● PROBLEM TO SOLVE:
Can you print, word for word, the part of the lines below that opens with the line containing "Locate an element on the screen." and closes with the line containing "center [140, 214].", including both of those lines and leaving out the pictures?

● GIVEN ENTRIES:

===============

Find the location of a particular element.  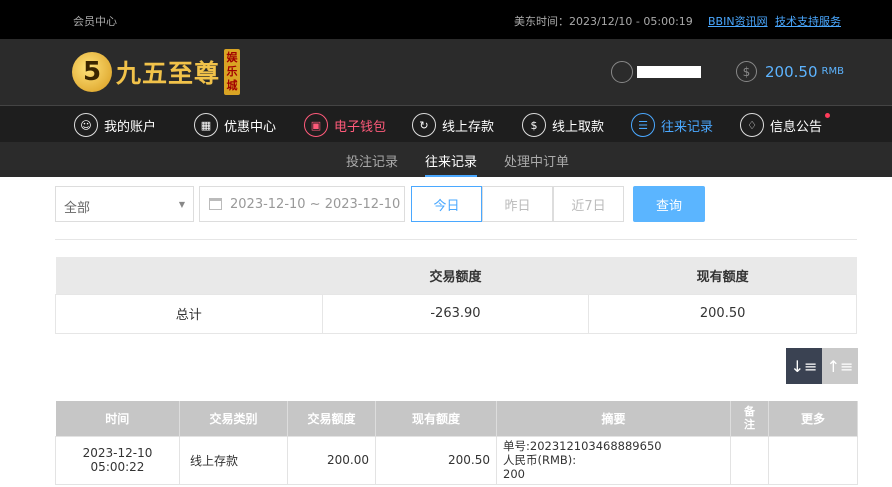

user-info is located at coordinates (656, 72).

===============

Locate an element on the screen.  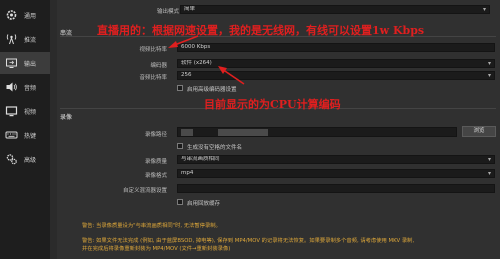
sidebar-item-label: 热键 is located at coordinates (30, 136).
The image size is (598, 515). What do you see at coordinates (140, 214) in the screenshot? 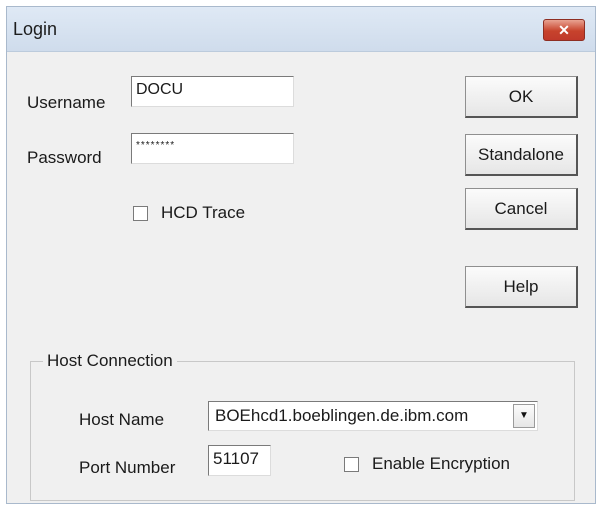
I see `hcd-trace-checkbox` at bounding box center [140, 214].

===============

● EXERCISE SOLUTION:
Locate an element on the screen.  
sidebar-item-label: 热键 is located at coordinates (30, 136).
The image size is (598, 515). What do you see at coordinates (140, 214) in the screenshot? 
I see `hcd-trace-checkbox` at bounding box center [140, 214].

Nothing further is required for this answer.